■ **REQUIRED WORK**:
Pull every line holding the word "computer" out of the data and copy it.

DATA PROVIDED START

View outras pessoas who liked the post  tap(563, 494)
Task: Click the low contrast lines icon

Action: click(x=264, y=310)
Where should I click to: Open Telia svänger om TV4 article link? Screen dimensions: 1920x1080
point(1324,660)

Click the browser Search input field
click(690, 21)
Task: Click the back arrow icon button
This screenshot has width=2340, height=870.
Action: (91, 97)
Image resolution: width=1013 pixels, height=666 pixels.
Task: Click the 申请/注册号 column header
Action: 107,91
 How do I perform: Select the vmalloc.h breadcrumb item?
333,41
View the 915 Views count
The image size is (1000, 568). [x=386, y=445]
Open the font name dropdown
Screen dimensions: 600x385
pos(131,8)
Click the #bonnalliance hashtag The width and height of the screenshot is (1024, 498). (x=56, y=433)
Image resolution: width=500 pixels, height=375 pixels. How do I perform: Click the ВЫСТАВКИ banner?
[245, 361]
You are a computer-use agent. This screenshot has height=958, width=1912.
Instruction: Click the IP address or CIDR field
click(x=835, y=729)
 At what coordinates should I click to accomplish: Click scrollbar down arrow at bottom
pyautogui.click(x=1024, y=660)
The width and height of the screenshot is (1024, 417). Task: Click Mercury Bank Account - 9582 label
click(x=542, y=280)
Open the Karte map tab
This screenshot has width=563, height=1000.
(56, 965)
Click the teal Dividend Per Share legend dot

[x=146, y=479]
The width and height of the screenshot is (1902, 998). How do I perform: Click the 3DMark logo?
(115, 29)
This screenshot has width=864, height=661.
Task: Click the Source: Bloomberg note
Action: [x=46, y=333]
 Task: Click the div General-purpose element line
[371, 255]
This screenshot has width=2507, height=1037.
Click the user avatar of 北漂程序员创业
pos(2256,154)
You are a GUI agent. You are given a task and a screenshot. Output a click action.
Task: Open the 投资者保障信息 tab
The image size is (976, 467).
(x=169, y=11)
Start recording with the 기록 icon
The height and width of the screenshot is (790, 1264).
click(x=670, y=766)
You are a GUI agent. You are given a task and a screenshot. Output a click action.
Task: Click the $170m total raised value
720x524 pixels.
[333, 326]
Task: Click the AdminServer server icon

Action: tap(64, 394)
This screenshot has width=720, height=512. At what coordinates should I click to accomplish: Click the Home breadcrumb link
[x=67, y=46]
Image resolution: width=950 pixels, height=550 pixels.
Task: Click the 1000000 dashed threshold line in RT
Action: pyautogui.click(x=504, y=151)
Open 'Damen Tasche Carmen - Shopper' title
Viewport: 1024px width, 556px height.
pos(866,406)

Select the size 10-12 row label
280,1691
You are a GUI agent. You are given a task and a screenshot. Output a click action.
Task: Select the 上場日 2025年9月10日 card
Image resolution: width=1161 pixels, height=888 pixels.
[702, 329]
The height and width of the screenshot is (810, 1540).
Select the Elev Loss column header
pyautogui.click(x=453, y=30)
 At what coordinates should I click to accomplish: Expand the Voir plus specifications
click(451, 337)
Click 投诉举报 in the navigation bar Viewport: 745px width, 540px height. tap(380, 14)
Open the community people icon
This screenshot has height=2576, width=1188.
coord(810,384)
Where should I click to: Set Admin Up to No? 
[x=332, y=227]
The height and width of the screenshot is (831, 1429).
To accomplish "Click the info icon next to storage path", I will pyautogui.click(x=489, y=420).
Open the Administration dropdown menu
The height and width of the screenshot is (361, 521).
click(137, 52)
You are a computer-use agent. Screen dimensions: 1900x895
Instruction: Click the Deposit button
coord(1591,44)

DATA PROVIDED END

■ **ANSWER AREA**:
You are a computer-use agent. This screenshot has height=958, width=1912.
You are a computer-use agent. Screen dimensions: 1900x895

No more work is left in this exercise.